Exercise.
Edit the rows from the first one through the line containing "Looking at the", replacing "Tickets" with "Orders" and leaving everything else unchanged. Return only those rows, without the pictures.

Task inputs.

---

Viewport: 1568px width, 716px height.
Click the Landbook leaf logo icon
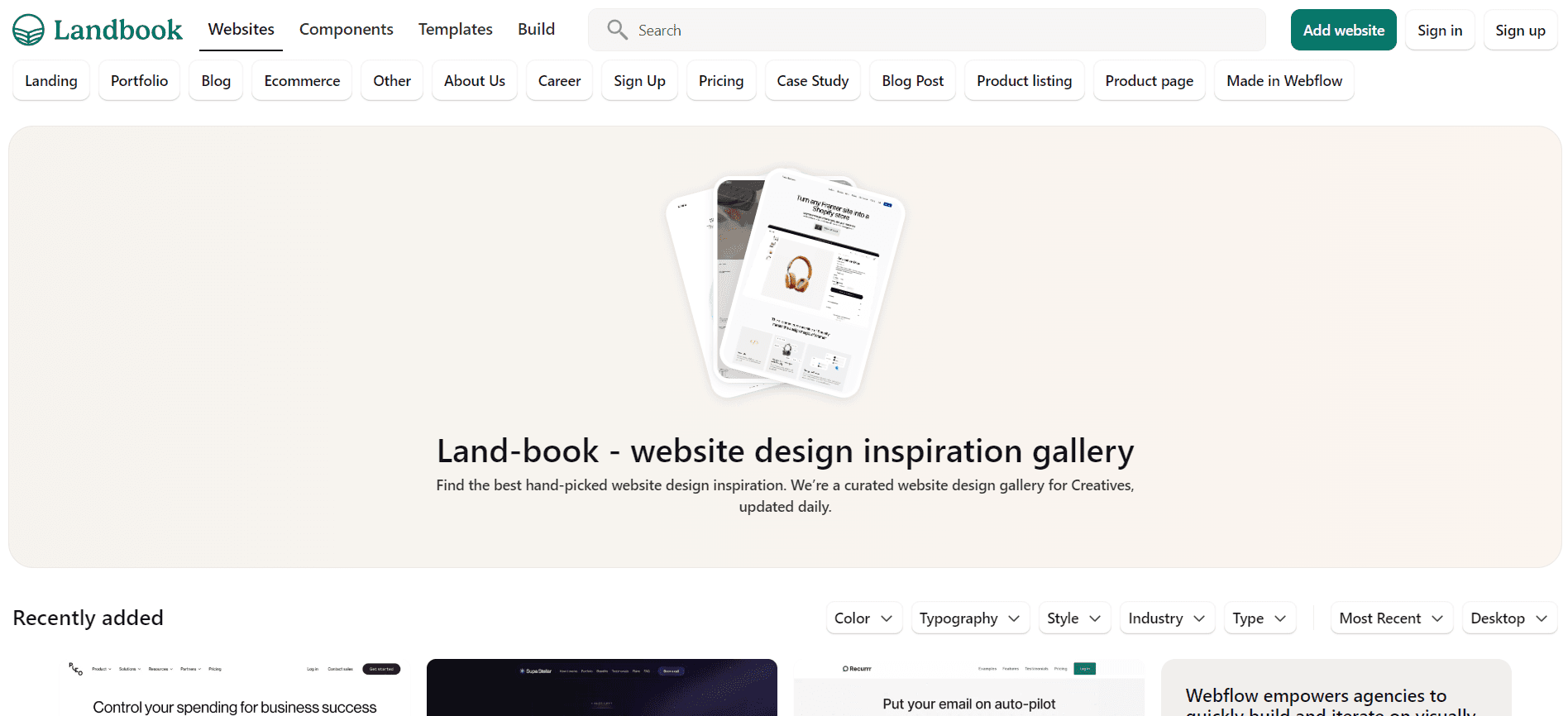point(29,30)
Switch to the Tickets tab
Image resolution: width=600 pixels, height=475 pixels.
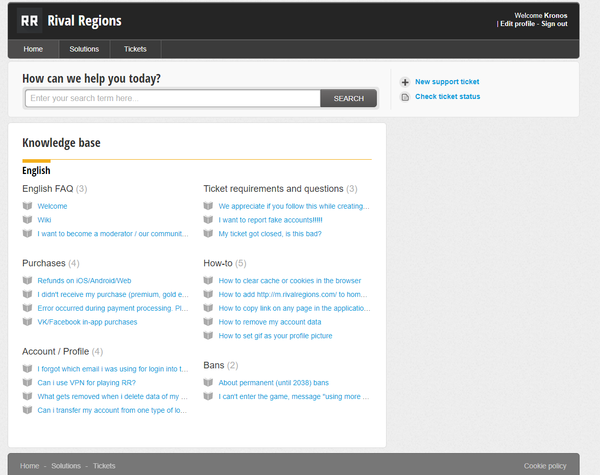point(135,49)
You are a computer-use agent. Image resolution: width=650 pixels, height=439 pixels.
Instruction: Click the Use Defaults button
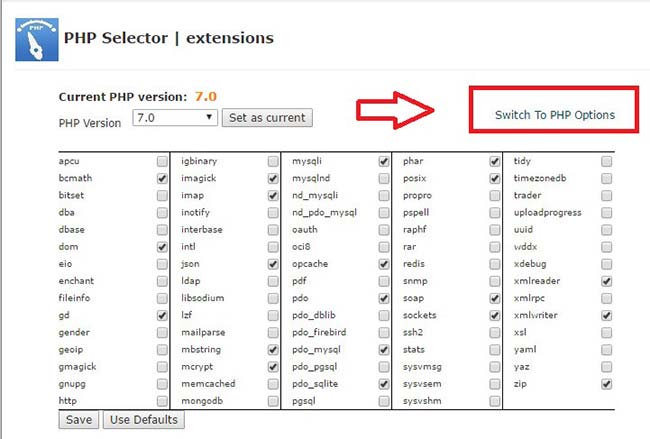[x=144, y=420]
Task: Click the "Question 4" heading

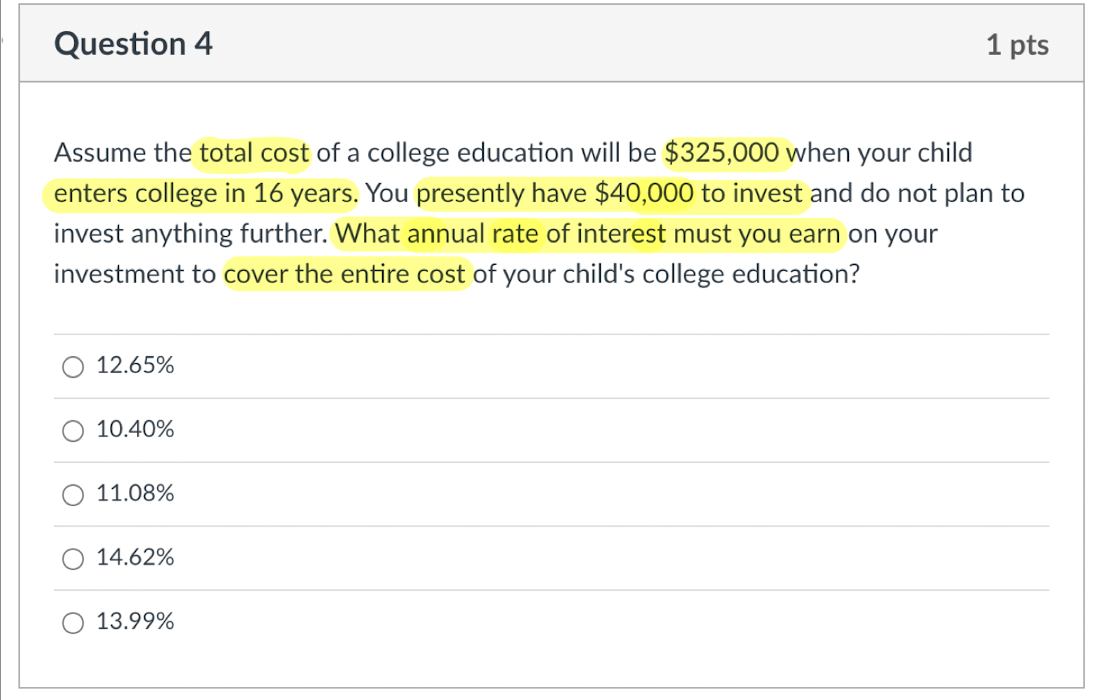Action: click(133, 44)
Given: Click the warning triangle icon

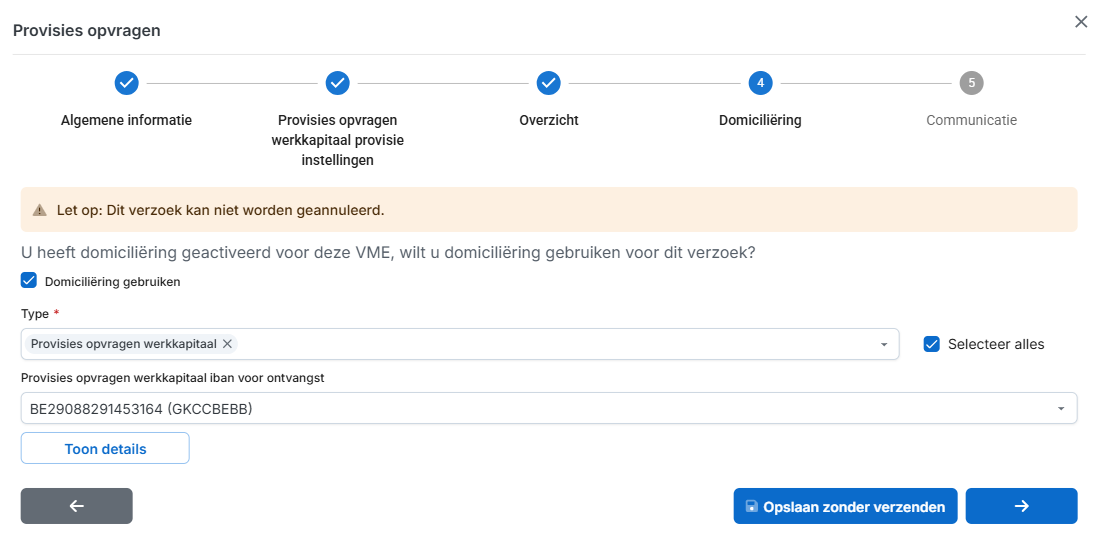Looking at the screenshot, I should pos(40,211).
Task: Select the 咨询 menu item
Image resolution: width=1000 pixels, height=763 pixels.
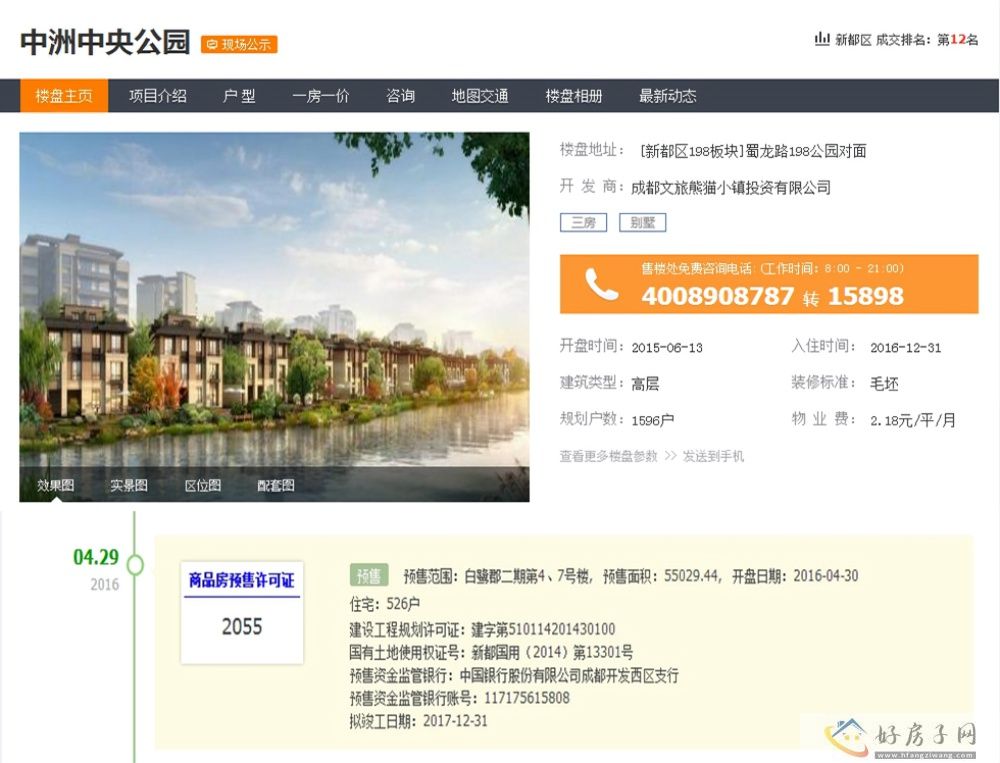Action: click(400, 96)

---

Solution for this problem.
Viewport: 1568px width, 716px height.
Click the Landbook leaf logo icon
point(29,30)
Switch to the Orders tab
Image resolution: width=600 pixels, height=475 pixels.
point(135,49)
You are a computer-use agent. Image resolution: width=650 pixels, height=439 pixels.
Instruction: Click the Use Defaults button
[x=144, y=420]
Task: Click the "Question 4" heading

Action: click(133, 44)
Given: Click the warning triangle icon

Looking at the screenshot, I should pos(40,211).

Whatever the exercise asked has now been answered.